> INFORMATION SUPPLIED:

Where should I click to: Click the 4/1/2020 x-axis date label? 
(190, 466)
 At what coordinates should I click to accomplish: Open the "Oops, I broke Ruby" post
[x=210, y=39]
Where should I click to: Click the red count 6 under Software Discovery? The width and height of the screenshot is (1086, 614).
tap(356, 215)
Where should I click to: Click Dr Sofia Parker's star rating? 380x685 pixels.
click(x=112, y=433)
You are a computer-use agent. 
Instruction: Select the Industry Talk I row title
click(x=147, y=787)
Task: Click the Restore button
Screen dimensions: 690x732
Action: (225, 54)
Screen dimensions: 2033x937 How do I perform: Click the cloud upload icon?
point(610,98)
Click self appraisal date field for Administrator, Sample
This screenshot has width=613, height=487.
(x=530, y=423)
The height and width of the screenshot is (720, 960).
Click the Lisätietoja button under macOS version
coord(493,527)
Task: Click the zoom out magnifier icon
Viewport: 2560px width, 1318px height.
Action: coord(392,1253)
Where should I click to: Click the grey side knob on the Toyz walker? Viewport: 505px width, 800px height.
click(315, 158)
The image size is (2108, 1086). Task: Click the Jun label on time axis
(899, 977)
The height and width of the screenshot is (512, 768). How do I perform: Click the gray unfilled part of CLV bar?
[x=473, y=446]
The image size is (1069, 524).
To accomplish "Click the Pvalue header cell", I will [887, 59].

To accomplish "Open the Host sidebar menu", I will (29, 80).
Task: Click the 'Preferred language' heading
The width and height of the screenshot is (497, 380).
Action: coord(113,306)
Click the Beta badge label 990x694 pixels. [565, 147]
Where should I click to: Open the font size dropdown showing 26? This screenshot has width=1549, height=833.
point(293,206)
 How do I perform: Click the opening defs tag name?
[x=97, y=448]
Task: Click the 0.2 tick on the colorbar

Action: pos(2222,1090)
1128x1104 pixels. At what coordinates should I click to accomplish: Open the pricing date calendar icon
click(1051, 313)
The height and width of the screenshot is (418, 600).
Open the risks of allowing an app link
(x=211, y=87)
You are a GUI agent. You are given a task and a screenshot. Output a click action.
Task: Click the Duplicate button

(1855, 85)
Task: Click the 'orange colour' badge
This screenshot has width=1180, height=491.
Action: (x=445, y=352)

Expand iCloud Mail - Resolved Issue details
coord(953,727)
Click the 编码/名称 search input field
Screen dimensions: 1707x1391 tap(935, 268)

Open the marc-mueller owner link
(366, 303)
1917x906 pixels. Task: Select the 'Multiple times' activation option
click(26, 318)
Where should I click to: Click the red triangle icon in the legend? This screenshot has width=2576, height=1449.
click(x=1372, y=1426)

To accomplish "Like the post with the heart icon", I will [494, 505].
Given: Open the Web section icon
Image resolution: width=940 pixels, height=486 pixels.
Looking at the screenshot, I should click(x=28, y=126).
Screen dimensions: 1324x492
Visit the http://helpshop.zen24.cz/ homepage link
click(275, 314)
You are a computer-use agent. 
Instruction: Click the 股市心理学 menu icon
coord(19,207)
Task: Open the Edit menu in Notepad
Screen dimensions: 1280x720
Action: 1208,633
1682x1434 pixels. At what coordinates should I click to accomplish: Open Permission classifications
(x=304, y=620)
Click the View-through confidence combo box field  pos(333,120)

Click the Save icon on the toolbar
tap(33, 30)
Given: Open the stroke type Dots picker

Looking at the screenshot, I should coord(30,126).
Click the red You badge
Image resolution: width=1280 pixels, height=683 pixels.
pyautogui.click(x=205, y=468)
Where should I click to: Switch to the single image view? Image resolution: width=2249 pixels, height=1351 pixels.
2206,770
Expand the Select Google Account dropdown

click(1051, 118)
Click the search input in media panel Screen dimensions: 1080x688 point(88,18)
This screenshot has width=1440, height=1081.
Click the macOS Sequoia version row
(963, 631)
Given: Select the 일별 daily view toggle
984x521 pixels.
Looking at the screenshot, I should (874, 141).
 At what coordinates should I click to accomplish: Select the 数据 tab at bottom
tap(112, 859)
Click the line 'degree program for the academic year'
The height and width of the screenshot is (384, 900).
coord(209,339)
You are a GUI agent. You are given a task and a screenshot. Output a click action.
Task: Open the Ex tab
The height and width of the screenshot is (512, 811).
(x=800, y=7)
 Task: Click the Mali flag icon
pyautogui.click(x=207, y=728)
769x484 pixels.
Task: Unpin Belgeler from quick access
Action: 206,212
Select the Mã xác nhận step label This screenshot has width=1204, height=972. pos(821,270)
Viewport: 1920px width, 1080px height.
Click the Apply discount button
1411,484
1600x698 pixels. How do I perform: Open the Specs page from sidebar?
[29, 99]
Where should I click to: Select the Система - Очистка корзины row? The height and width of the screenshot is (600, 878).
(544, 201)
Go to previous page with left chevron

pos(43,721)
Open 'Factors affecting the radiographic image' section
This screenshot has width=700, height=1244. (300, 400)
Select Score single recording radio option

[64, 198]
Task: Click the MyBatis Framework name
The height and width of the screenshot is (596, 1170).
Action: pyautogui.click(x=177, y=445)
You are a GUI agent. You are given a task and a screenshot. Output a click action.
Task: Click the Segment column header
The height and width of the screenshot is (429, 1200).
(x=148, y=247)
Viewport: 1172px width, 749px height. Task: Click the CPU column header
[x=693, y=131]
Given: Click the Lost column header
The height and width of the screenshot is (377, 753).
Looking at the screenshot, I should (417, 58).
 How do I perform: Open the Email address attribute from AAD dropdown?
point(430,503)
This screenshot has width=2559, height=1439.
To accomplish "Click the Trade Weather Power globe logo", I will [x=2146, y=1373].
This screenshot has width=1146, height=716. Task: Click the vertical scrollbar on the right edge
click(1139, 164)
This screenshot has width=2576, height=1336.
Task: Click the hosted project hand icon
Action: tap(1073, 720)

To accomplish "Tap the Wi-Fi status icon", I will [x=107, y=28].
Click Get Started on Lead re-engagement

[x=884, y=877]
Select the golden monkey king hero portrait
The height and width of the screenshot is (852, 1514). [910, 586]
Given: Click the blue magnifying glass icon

> WHAT IS EXPECTED: Render every line of the entries above as a Markdown table with the columns No. and Line, numbering each row and omitting blank lines.

> ANSWER TO THE PROBLEM:
| No. | Line |
|---|---|
| 1 | Where should I click to: Click the 4/1/2020 x-axis date label?  |
| 2 | (190, 466) |
| 3 |  At what coordinates should I click to accomplish: Open the "Oops, I broke Ruby" post |
| 4 | [x=210, y=39] |
| 5 | Where should I click to: Click the red count 6 under Software Discovery? The width and height of the screenshot is (1086, 614). |
| 6 | tap(356, 215) |
| 7 | Where should I click to: Click Dr Sofia Parker's star rating? 380x685 pixels. |
| 8 | click(x=112, y=433) |
| 9 | You are a computer-use agent.  |
| 10 | Instruction: Select the Industry Talk I row title |
| 11 | click(x=147, y=787) |
| 12 | Task: Click the Restore button |
| 13 | Screen dimensions: 690x732 |
| 14 | Action: (225, 54) |
| 15 | Screen dimensions: 2033x937 How do I perform: Click the cloud upload icon? |
| 16 | point(610,98) |
| 17 | Click self appraisal date field for Administrator, Sample |
| 18 | This screenshot has width=613, height=487. |
| 19 | (x=530, y=423) |
| 20 | The height and width of the screenshot is (720, 960). |
| 21 | Click the Lisätietoja button under macOS version |
| 22 | coord(493,527) |
| 23 | Task: Click the zoom out magnifier icon |
| 24 | Viewport: 2560px width, 1318px height. |
| 25 | Action: coord(392,1253) |
| 26 | Where should I click to: Click the grey side knob on the Toyz walker? Viewport: 505px width, 800px height. |
| 27 | click(315, 158) |
| 28 | The image size is (2108, 1086). Task: Click the Jun label on time axis |
| 29 | (899, 977) |
| 30 | The height and width of the screenshot is (512, 768). How do I perform: Click the gray unfilled part of CLV bar? |
| 31 | [x=473, y=446] |
| 32 | The image size is (1069, 524). |
| 33 | To accomplish "Click the Pvalue header cell", I will [887, 59]. |
| 34 | To accomplish "Open the Host sidebar menu", I will (29, 80). |
| 35 | Task: Click the 'Preferred language' heading |
| 36 | The width and height of the screenshot is (497, 380). |
| 37 | Action: coord(113,306) |
| 38 | Click the Beta badge label 990x694 pixels. [565, 147] |
| 39 | Where should I click to: Open the font size dropdown showing 26? This screenshot has width=1549, height=833. |
| 40 | point(293,206) |
| 41 |  How do I perform: Click the opening defs tag name? |
| 42 | [x=97, y=448] |
| 43 | Task: Click the 0.2 tick on the colorbar |
| 44 | Action: pos(2222,1090) |
| 45 | 1128x1104 pixels. At what coordinates should I click to accomplish: Open the pricing date calendar icon |
| 46 | click(1051, 313) |
| 47 | The height and width of the screenshot is (418, 600). |
| 48 | Open the risks of allowing an app link |
| 49 | (x=211, y=87) |
| 50 | You are a GUI agent. You are given a task and a screenshot. Output a click action. |
| 51 | Task: Click the Duplicate button |
| 52 | (1855, 85) |
| 53 | Task: Click the 'orange colour' badge |
| 54 | This screenshot has width=1180, height=491. |
| 55 | Action: (x=445, y=352) |
| 56 | Expand iCloud Mail - Resolved Issue details |
| 57 | coord(953,727) |
| 58 | Click the 编码/名称 search input field |
| 59 | Screen dimensions: 1707x1391 tap(935, 268) |
| 60 | Open the marc-mueller owner link |
| 61 | (366, 303) |
| 62 | 1917x906 pixels. Task: Select the 'Multiple times' activation option |
| 63 | click(26, 318) |
| 64 | Where should I click to: Click the red triangle icon in the legend? This screenshot has width=2576, height=1449. |
| 65 | click(x=1372, y=1426) |
| 66 | To accomplish "Like the post with the heart icon", I will [494, 505]. |
| 67 | Given: Open the Web section icon |
| 68 | Image resolution: width=940 pixels, height=486 pixels. |
| 69 | Looking at the screenshot, I should click(x=28, y=126). |
| 70 | Screen dimensions: 1324x492 |
| 71 | Visit the http://helpshop.zen24.cz/ homepage link |
| 72 | click(275, 314) |
| 73 | You are a computer-use agent.  |
| 74 | Instruction: Click the 股市心理学 menu icon |
| 75 | coord(19,207) |
| 76 | Task: Open the Edit menu in Notepad |
| 77 | Screen dimensions: 1280x720 |
| 78 | Action: 1208,633 |
| 79 | 1682x1434 pixels. At what coordinates should I click to accomplish: Open Permission classifications |
| 80 | (x=304, y=620) |
| 81 | Click the View-through confidence combo box field  pos(333,120) |
| 82 | Click the Save icon on the toolbar |
| 83 | tap(33, 30) |
| 84 | Given: Open the stroke type Dots picker |
| 85 | Looking at the screenshot, I should coord(30,126). |
| 86 | Click the red You badge |
| 87 | Image resolution: width=1280 pixels, height=683 pixels. |
| 88 | pyautogui.click(x=205, y=468) |
| 89 | Where should I click to: Switch to the single image view? Image resolution: width=2249 pixels, height=1351 pixels. |
| 90 | 2206,770 |
| 91 | Expand the Select Google Account dropdown |
| 92 | click(1051, 118) |
| 93 | Click the search input in media panel Screen dimensions: 1080x688 point(88,18) |
| 94 | This screenshot has width=1440, height=1081. |
| 95 | Click the macOS Sequoia version row |
| 96 | (963, 631) |
| 97 | Given: Select the 일별 daily view toggle |
| 98 | 984x521 pixels. |
| 99 | Looking at the screenshot, I should (874, 141). |
| 100 |  At what coordinates should I click to accomplish: Select the 数据 tab at bottom |
| 101 | tap(112, 859) |
| 102 | Click the line 'degree program for the academic year' |
| 103 | The height and width of the screenshot is (384, 900). |
| 104 | coord(209,339) |
| 105 | You are a GUI agent. You are given a task and a screenshot. Output a click action. |
| 106 | Task: Open the Ex tab |
| 107 | The height and width of the screenshot is (512, 811). |
| 108 | (x=800, y=7) |
| 109 |  Task: Click the Mali flag icon |
| 110 | pyautogui.click(x=207, y=728) |
| 111 | 769x484 pixels. |
| 112 | Task: Unpin Belgeler from quick access |
| 113 | Action: 206,212 |
| 114 | Select the Mã xác nhận step label This screenshot has width=1204, height=972. pos(821,270) |
| 115 | Viewport: 1920px width, 1080px height. |
| 116 | Click the Apply discount button |
| 117 | 1411,484 |
| 118 | 1600x698 pixels. How do I perform: Open the Specs page from sidebar? |
| 119 | [29, 99] |
| 120 | Where should I click to: Select the Система - Очистка корзины row? The height and width of the screenshot is (600, 878). |
| 121 | (544, 201) |
| 122 | Go to previous page with left chevron |
| 123 | pos(43,721) |
| 124 | Open 'Factors affecting the radiographic image' section |
| 125 | This screenshot has width=700, height=1244. (300, 400) |
| 126 | Select Score single recording radio option |
| 127 | [64, 198] |
| 128 | Task: Click the MyBatis Framework name |
| 129 | The height and width of the screenshot is (596, 1170). |
| 130 | Action: pyautogui.click(x=177, y=445) |
| 131 | You are a GUI agent. You are given a task and a screenshot. Output a click action. |
| 132 | Task: Click the Segment column header |
| 133 | The height and width of the screenshot is (429, 1200). |
| 134 | (x=148, y=247) |
| 135 | Viewport: 1172px width, 749px height. Task: Click the CPU column header |
| 136 | [x=693, y=131] |
| 137 | Given: Click the Lost column header |
| 138 | The height and width of the screenshot is (377, 753). |
| 139 | Looking at the screenshot, I should (417, 58). |
| 140 |  How do I perform: Open the Email address attribute from AAD dropdown? |
| 141 | point(430,503) |
| 142 | This screenshot has width=2559, height=1439. |
| 143 | To accomplish "Click the Trade Weather Power globe logo", I will [x=2146, y=1373]. |
| 144 | This screenshot has width=1146, height=716. Task: Click the vertical scrollbar on the right edge |
| 145 | click(1139, 164) |
| 146 | This screenshot has width=2576, height=1336. |
| 147 | Task: Click the hosted project hand icon |
| 148 | Action: tap(1073, 720) |
| 149 | To accomplish "Tap the Wi-Fi status icon", I will [x=107, y=28]. |
| 150 | Click Get Started on Lead re-engagement |
| 151 | [x=884, y=877] |
| 152 | Select the golden monkey king hero portrait |
| 153 | The height and width of the screenshot is (852, 1514). [910, 586] |
| 154 | Given: Click the blue magnifying glass icon |